### Source excerpt

+ + + + +

Maybe the person I can trust, if not myself, is you, them, those, who see me the way I've only glimpsed myself as. Maybe freedom from guilt can come as catharsis through the forgiveness of all these people who love me. Maybe, just maybe, for now I can see love for me in your eyes and have that be enough. Maybe, this time, I don't have to destroy your image of me because I can't reconcile it's existence with my convictions of what everyone else should see me as.

Maybe, just maybe, it's time to start seeing myself the way you see me instead of fighting to change your eyes. Maybe, just maybe, it's time to start letting go of my own skewed vision.

I am afraid, apathetic, judgmental, angry, depressed.

I am also loving, creative, thoughtful, brave, and beautiful.

I ruminate over my lying next to you. You couldn't say more to my words except that you love me no matter what.

Maybe it's time I start allowing that to be enough. 

No more fighting against you about me and making my emotions the center of everyone's fears and worries. No more ruminating endlessly.

Maybe it's time I start trusting that every single person who loves me is wrong.

+ + + + +

### Tasks and exercises
**a)** Retype the listing line for line, beginning at its first line and stopping after the line that contains "point(829,561)".
**b)** Continue the reflection on self-worth and being loved, starting after its final sentence.

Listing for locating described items

+ + + + +

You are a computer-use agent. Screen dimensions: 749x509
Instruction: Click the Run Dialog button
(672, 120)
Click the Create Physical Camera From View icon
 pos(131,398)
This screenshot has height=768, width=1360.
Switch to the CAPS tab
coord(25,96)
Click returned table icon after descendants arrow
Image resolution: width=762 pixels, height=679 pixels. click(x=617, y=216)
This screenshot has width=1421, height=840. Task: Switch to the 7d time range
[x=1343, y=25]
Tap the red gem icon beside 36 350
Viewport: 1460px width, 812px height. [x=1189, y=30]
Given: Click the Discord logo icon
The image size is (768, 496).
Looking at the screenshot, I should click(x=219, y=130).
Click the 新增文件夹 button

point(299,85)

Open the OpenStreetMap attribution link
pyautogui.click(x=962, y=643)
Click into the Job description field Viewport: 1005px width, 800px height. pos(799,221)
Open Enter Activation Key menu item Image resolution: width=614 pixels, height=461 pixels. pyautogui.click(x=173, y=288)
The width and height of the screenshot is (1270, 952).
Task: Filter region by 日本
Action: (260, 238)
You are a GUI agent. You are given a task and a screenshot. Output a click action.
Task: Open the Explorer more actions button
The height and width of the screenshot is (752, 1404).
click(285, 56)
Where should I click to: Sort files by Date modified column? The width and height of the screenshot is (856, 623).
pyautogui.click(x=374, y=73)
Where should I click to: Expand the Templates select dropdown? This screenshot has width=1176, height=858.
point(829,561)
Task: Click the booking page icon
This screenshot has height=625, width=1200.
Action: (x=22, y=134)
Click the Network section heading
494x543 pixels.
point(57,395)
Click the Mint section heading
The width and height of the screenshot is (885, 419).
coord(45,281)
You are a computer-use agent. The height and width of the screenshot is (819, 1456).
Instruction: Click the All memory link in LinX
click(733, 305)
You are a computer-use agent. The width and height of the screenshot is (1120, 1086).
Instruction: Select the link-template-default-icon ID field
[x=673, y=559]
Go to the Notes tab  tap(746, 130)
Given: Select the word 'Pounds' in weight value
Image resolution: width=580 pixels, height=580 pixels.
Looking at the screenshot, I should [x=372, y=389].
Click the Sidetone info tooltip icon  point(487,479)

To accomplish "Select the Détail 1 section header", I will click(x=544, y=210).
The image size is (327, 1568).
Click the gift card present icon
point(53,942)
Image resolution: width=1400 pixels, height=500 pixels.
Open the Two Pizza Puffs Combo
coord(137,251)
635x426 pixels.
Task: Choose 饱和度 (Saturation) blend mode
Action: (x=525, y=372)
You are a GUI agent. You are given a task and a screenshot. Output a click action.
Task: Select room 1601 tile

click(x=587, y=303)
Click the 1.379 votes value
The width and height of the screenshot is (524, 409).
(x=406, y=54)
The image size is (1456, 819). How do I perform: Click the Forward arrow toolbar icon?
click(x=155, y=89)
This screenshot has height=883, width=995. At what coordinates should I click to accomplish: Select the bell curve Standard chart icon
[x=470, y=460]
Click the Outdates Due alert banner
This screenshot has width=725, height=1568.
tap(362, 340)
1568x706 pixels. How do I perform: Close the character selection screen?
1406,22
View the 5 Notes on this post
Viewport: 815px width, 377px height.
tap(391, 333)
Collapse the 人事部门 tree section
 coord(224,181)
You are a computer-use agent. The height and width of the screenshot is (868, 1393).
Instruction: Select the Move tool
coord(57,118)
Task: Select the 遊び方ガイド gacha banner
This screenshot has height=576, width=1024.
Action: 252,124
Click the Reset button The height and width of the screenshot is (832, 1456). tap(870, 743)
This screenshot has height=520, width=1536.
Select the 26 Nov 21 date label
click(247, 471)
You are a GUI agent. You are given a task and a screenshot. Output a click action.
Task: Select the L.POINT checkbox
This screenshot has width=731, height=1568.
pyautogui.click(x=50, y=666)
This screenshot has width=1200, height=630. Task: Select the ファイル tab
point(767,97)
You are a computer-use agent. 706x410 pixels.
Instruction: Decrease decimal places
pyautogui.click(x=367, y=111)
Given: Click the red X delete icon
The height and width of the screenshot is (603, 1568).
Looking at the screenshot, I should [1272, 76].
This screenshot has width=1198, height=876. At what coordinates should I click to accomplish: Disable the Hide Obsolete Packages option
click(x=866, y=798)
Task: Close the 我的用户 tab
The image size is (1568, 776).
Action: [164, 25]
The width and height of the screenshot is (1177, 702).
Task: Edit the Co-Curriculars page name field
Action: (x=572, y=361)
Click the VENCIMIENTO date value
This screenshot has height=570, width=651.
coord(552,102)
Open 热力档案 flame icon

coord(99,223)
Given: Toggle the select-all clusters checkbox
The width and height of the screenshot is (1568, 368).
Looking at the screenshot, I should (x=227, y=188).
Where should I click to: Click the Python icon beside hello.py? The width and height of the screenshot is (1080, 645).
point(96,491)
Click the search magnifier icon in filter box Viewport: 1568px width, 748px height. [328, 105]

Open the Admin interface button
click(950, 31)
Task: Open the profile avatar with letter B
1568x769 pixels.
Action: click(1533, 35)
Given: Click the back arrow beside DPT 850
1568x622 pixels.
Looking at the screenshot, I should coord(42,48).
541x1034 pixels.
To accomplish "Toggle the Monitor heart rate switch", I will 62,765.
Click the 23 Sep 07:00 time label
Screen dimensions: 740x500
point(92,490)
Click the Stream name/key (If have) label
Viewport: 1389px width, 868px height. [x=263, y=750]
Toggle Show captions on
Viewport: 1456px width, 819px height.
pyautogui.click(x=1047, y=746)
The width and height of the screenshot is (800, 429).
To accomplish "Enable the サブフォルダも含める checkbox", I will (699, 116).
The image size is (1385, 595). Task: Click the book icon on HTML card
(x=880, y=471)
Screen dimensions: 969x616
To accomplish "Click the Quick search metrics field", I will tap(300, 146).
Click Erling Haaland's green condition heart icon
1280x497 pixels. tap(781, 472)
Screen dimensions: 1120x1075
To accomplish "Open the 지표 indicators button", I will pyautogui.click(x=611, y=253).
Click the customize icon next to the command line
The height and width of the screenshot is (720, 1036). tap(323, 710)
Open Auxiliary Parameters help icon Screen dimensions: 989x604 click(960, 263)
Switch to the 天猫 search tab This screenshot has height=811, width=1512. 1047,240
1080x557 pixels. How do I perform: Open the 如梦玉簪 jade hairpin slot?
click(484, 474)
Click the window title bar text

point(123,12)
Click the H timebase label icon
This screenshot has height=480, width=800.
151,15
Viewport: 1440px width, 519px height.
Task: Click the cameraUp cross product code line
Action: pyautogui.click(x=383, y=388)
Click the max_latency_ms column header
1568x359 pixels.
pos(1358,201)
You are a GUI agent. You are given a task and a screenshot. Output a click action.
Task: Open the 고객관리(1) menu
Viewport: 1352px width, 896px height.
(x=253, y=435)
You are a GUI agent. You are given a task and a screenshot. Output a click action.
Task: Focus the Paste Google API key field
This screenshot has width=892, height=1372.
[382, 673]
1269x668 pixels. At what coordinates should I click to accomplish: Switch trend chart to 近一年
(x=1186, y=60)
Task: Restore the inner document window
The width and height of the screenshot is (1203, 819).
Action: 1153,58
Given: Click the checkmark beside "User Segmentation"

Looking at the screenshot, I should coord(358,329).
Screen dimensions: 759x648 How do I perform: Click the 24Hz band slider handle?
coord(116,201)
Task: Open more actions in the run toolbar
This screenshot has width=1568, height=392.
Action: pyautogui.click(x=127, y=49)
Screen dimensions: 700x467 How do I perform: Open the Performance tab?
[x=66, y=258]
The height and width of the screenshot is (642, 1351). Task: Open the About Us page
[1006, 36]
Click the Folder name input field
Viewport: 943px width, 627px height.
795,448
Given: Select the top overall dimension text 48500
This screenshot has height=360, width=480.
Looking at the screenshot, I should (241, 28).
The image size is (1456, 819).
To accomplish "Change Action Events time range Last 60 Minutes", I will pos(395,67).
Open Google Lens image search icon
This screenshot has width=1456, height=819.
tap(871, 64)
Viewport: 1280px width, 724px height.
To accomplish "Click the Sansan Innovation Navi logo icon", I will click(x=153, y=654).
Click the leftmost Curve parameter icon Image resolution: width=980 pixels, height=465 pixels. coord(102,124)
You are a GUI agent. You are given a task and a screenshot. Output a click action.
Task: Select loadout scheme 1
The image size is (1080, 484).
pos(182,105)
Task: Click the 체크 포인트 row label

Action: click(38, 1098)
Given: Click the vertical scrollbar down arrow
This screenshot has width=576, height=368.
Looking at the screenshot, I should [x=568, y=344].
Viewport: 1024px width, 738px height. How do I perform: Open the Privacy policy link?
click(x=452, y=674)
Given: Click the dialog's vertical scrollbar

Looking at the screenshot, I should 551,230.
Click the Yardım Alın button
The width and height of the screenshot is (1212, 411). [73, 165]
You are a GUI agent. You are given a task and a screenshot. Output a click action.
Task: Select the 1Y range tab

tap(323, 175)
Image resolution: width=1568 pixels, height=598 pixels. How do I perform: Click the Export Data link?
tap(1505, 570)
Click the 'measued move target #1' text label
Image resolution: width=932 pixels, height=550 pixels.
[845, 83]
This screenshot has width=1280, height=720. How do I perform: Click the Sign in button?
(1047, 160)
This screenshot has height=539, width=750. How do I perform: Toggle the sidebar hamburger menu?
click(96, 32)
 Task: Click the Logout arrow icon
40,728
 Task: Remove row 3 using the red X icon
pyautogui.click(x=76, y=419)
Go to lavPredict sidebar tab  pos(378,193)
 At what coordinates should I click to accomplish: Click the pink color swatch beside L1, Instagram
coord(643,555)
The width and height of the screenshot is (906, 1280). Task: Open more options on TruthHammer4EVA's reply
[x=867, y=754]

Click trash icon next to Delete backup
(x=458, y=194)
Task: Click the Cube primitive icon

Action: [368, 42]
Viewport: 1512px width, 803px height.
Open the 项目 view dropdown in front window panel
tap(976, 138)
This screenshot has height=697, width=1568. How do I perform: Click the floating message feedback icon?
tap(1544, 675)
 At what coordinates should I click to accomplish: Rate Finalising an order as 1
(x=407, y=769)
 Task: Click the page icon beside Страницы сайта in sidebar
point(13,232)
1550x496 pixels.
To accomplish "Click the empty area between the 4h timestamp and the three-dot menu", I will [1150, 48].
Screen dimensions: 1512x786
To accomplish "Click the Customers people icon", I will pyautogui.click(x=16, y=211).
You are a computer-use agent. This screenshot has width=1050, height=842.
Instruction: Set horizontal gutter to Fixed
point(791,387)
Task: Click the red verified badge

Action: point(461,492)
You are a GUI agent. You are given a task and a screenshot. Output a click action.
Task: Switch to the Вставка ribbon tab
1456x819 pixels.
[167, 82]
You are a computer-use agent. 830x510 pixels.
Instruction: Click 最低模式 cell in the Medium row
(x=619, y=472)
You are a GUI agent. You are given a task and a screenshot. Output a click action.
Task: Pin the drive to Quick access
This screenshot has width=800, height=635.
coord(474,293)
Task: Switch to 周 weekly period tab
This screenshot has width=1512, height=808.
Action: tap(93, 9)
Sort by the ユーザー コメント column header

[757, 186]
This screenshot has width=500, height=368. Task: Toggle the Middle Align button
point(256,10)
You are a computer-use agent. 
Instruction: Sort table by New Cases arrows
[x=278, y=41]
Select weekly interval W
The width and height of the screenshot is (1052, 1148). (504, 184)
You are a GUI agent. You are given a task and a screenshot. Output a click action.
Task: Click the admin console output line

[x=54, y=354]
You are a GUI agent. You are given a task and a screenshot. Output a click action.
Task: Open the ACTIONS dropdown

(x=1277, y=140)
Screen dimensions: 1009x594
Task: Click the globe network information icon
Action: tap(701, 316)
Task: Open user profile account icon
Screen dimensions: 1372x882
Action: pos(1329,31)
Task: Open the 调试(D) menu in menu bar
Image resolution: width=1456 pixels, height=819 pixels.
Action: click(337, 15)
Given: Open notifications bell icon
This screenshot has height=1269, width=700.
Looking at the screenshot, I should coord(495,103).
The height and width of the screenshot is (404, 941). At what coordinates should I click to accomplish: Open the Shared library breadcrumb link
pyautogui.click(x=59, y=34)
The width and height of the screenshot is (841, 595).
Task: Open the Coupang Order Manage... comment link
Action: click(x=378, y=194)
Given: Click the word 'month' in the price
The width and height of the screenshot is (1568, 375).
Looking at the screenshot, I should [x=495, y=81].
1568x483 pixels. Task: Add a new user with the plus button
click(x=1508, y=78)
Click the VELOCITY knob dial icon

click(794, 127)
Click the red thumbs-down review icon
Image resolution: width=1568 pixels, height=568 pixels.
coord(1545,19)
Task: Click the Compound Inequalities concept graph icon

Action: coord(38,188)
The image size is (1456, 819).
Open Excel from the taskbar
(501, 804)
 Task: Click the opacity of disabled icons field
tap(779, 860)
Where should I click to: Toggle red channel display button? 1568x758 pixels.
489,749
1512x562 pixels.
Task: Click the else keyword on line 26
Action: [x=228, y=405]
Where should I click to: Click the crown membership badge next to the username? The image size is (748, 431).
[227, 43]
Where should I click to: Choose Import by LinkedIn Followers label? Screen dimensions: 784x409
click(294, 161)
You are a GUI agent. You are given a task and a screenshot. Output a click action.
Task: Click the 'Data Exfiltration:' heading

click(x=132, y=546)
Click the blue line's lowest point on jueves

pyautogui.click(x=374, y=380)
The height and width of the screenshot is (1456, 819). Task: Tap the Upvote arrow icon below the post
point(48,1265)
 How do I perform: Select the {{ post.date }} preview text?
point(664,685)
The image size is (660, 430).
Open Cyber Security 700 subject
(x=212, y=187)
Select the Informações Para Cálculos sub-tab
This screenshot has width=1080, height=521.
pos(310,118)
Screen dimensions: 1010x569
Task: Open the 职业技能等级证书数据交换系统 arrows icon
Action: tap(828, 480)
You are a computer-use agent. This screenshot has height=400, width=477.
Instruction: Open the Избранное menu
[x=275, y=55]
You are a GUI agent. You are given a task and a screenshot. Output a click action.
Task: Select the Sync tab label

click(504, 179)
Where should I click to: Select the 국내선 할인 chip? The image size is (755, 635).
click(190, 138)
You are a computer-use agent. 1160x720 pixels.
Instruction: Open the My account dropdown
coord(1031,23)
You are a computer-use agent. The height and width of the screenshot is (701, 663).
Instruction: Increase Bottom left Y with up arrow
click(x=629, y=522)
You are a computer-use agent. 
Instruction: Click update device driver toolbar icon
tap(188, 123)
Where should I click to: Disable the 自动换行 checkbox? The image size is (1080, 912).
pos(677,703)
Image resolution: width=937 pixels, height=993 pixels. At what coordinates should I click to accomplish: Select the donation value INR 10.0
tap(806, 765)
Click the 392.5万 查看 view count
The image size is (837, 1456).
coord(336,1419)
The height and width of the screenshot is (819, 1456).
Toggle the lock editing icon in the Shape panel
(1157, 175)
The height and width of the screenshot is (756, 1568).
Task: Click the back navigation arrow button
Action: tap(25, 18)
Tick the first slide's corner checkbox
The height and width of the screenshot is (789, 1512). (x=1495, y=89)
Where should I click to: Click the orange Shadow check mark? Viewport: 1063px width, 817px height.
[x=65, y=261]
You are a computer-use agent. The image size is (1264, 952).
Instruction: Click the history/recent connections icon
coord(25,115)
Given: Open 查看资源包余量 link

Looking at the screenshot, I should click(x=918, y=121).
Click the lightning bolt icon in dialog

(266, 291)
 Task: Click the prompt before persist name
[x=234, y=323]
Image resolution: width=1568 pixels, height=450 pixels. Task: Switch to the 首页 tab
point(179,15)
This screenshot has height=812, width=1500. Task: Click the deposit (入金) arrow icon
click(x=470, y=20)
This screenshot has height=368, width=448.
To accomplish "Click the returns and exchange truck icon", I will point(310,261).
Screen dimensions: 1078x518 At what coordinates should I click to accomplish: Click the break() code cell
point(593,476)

+ + + + +

### Answers below
**a)**
You are a computer-use agent. Screen dimensions: 749x509
Instruction: Click the Run Dialog button
(672, 120)
Click the Create Physical Camera From View icon
 pos(131,398)
This screenshot has height=768, width=1360.
Switch to the CAPS tab
coord(25,96)
Click returned table icon after descendants arrow
Image resolution: width=762 pixels, height=679 pixels. click(x=617, y=216)
This screenshot has width=1421, height=840. Task: Switch to the 7d time range
[x=1343, y=25]
Tap the red gem icon beside 36 350
Viewport: 1460px width, 812px height. [x=1189, y=30]
Given: Click the Discord logo icon
The image size is (768, 496).
Looking at the screenshot, I should click(x=219, y=130).
Click the 新增文件夹 button

point(299,85)

Open the OpenStreetMap attribution link
pyautogui.click(x=962, y=643)
Click into the Job description field Viewport: 1005px width, 800px height. pos(799,221)
Open Enter Activation Key menu item Image resolution: width=614 pixels, height=461 pixels. pyautogui.click(x=173, y=288)
The width and height of the screenshot is (1270, 952).
Task: Filter region by 日本
Action: (260, 238)
You are a GUI agent. You are given a task and a screenshot. Output a click action.
Task: Open the Explorer more actions button
The height and width of the screenshot is (752, 1404).
click(285, 56)
Where should I click to: Sort files by Date modified column? The width and height of the screenshot is (856, 623).
pyautogui.click(x=374, y=73)
Where should I click to: Expand the Templates select dropdown? This screenshot has width=1176, height=858.
point(829,561)

**b)**
It is evening now. Dark. I am afraid to be alone with myself, afraid for you to leave, even more afraid of my inability to be alone. Afraid you've 'missed the point' or that you 'don't care', but that's the voice talking because we kiss and you ask me,

"Please try to be nice to yourself"

And in that tiny sentence, I know you understand and hear me as much as you are capable and that I deserve what you say. That being kind to myself isn't about just me, its about us, my family, life.

In that tiny sentence the voice finds faults--

'why would you?', 'he doesn't really care', 'he doesn't know you like I do'

In that single sentence I hear 'I love you for trying' and 'you matter to me'

and maybe, for now, the most powerful way I can be nice to myself,

is to see myself the way you do.

No more doubt, no more questioning, no more denying,

just acceptance, however insurmountable that may seem.